In 1942, Chamberlin commanded the combined services task force which occupied New Hebrides and defended the islands against attack from Japan. While serving in the Pacific theater, Chamberlin was taken ill and returned to California. Doctors attempted to treat Chamberlin as he commanded first the Southwestern Security District and later Fort Ord, but his illness proved to be terminal.

==Death and burial==
Chamberlin died at the Presidio of San Francisco's Letterman Army Hospital on September 29, 1944. He was buried at the Presidio of Monterey, California's post cemetery.

==Career as author==
Chamberlin was the author of several books on horsemanship and horse training, including: Riding and Schooling Horses (1934); Training Hunters, Jumpers, and Hacks (1939); and Breaking, Training and Reclaiming Cavalry Horses (1941).

==Family==
In 1912, Chamberlin married Sally Garlington, the daughter of Ernest Albert Garlington.

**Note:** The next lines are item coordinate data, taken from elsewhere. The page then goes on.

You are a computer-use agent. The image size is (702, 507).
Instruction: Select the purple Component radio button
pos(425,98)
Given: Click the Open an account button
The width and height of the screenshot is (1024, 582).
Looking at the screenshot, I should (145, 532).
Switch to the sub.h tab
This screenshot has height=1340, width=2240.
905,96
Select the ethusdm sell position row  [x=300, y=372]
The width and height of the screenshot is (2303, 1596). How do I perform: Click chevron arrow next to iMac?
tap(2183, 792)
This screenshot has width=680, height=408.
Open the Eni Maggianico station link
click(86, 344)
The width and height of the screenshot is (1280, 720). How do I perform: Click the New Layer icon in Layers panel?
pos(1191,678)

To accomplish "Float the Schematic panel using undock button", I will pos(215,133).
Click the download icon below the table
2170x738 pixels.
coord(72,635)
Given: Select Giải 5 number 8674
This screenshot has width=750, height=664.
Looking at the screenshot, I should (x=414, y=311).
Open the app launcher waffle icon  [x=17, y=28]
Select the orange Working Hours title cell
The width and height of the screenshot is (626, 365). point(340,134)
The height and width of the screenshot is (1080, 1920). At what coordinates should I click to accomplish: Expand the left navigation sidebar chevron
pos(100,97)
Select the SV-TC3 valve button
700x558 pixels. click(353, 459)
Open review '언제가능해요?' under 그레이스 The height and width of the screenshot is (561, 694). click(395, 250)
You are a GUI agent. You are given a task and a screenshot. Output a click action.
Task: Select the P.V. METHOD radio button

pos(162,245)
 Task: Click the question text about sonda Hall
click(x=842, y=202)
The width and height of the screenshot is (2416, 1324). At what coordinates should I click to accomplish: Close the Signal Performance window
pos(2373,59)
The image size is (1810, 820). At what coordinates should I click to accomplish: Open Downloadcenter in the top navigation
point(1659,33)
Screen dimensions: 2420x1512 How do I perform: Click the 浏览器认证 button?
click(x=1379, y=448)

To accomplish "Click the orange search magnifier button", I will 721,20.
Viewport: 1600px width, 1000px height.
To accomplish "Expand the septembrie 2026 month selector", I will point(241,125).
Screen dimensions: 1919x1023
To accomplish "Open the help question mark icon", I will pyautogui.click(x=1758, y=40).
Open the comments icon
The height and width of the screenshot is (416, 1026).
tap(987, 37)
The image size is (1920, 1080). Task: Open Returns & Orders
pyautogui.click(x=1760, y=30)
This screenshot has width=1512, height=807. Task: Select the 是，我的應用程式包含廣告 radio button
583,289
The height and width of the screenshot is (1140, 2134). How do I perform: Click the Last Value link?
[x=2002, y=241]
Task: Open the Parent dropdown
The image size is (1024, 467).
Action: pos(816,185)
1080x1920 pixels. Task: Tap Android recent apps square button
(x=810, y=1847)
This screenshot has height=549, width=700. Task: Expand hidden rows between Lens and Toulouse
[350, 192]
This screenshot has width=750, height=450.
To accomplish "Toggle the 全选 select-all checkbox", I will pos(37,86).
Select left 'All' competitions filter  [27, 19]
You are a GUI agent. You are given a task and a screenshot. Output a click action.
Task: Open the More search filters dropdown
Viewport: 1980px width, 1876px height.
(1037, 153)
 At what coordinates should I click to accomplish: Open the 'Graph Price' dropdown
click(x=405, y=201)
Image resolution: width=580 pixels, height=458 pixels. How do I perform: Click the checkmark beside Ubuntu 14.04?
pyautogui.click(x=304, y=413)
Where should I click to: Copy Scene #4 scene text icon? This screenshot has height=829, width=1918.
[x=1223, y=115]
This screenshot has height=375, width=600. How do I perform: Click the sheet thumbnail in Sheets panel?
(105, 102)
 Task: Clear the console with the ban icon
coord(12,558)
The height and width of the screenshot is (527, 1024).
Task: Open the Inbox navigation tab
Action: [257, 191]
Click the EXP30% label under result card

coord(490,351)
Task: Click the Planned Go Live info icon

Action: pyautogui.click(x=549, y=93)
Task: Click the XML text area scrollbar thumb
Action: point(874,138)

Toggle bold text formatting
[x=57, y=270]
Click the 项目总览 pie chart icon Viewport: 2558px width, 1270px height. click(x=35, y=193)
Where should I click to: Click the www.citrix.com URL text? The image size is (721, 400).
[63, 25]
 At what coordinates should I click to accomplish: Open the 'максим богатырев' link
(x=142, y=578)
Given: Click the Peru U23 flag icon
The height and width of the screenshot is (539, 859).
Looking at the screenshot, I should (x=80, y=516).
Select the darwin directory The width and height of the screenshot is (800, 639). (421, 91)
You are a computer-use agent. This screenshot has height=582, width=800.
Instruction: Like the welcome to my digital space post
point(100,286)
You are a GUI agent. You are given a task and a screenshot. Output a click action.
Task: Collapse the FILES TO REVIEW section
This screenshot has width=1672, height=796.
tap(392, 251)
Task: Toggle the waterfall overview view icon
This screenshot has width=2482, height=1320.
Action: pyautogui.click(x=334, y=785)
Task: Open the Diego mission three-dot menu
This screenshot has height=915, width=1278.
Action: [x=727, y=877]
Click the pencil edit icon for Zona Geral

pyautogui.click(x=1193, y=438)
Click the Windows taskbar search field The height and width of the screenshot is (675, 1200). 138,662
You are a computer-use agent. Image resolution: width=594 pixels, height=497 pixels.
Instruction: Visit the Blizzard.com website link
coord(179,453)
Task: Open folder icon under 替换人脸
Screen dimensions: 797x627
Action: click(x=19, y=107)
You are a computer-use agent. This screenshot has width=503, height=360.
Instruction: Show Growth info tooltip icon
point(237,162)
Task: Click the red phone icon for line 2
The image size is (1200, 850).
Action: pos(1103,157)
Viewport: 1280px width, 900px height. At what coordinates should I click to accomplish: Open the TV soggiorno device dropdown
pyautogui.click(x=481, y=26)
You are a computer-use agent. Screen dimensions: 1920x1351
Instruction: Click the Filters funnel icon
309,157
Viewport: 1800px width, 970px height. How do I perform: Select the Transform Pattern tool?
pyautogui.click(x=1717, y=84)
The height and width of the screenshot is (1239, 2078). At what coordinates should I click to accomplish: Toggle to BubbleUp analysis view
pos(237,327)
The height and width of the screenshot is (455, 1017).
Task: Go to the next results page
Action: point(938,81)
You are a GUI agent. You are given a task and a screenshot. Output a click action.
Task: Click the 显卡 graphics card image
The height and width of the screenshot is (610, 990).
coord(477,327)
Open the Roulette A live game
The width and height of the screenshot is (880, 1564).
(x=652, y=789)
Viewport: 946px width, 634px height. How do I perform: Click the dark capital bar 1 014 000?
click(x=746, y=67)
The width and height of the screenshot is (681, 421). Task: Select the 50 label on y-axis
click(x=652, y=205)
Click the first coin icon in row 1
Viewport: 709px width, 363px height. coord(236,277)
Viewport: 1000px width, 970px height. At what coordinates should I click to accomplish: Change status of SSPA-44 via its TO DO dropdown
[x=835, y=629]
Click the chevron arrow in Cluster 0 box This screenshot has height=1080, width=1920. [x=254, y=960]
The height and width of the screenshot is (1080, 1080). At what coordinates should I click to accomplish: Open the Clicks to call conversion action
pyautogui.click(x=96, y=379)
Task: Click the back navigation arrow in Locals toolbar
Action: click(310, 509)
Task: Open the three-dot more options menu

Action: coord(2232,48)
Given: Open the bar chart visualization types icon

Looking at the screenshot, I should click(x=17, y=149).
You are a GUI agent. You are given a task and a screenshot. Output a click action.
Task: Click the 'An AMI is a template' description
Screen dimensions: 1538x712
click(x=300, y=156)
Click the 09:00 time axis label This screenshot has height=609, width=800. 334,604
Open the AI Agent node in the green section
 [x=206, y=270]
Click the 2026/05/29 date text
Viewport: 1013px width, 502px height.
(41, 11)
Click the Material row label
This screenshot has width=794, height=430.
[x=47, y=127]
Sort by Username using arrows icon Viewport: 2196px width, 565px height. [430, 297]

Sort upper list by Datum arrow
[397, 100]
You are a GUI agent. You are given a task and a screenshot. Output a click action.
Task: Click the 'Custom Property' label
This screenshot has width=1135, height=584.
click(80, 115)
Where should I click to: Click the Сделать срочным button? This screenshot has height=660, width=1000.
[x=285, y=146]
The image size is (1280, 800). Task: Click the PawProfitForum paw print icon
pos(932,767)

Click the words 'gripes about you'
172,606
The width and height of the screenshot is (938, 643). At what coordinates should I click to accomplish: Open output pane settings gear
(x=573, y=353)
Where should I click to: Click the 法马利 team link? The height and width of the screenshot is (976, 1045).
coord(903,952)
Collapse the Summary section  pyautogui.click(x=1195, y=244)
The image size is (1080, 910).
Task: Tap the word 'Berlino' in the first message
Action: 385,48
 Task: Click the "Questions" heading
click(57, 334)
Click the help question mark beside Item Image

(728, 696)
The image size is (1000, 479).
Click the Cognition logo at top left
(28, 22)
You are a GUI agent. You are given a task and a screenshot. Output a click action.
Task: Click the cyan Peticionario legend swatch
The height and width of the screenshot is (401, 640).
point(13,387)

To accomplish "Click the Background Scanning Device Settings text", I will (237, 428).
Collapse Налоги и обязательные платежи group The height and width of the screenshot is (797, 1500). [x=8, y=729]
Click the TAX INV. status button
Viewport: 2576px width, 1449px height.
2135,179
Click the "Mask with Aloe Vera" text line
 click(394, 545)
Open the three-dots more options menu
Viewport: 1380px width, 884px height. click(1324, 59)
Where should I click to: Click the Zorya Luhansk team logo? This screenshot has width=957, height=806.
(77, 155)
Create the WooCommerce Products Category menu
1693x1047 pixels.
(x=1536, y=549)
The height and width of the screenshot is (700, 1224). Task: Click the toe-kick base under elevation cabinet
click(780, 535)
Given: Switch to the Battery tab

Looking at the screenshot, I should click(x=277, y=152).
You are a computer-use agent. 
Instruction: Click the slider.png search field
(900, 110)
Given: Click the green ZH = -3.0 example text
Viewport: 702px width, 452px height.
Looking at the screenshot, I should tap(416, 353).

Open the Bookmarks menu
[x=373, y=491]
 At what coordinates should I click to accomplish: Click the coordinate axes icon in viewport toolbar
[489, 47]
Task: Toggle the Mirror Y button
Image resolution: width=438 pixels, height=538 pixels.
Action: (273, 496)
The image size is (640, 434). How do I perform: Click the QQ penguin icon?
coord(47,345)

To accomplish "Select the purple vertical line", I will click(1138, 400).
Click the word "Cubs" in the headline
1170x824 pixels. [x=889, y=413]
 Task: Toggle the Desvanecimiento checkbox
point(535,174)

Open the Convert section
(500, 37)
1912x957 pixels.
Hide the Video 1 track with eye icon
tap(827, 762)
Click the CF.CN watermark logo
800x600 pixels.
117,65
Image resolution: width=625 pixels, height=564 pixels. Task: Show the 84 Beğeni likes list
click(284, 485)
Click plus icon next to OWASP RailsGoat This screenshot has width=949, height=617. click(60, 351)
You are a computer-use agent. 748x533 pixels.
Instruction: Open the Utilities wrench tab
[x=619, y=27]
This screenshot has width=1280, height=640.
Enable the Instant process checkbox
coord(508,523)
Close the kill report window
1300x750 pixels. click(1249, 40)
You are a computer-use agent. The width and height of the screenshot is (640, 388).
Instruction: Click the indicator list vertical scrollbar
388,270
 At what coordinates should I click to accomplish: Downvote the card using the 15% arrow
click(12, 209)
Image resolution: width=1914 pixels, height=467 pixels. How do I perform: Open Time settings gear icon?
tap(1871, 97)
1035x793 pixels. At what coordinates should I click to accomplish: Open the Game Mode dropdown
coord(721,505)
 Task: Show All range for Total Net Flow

They divorced in 1933, and later that year Chamberlin married Helen Elena Bradman, the daughter of U.S. Marine Corps Brigadier General Frederic L. Bradman. With his second wife, Chamberlin was the father of two children, Lydia and Frederika.

During World War II, Sally Garlington Chamberlin was employed as General George C. Marshall's private secretary. Chamberlin's sister Marie E. Chamberlin was the wife of Army officer John Gray Thornell, who was killed while piloting the dirigible Roma in 1922 when it crashed in Norfolk, Virginia.

==Legacy==
Fort Ord's Chamberlin Library, which was opened in 1970, is named for Harry Chamberlin and continues to serve as the library of the Monterey Peninsula's military community. Chamberlin was inducted into the United States Show Jumping Hall of Fame in 1990. In 2006, he was inducted into the Elgin Sports Hall of Fame.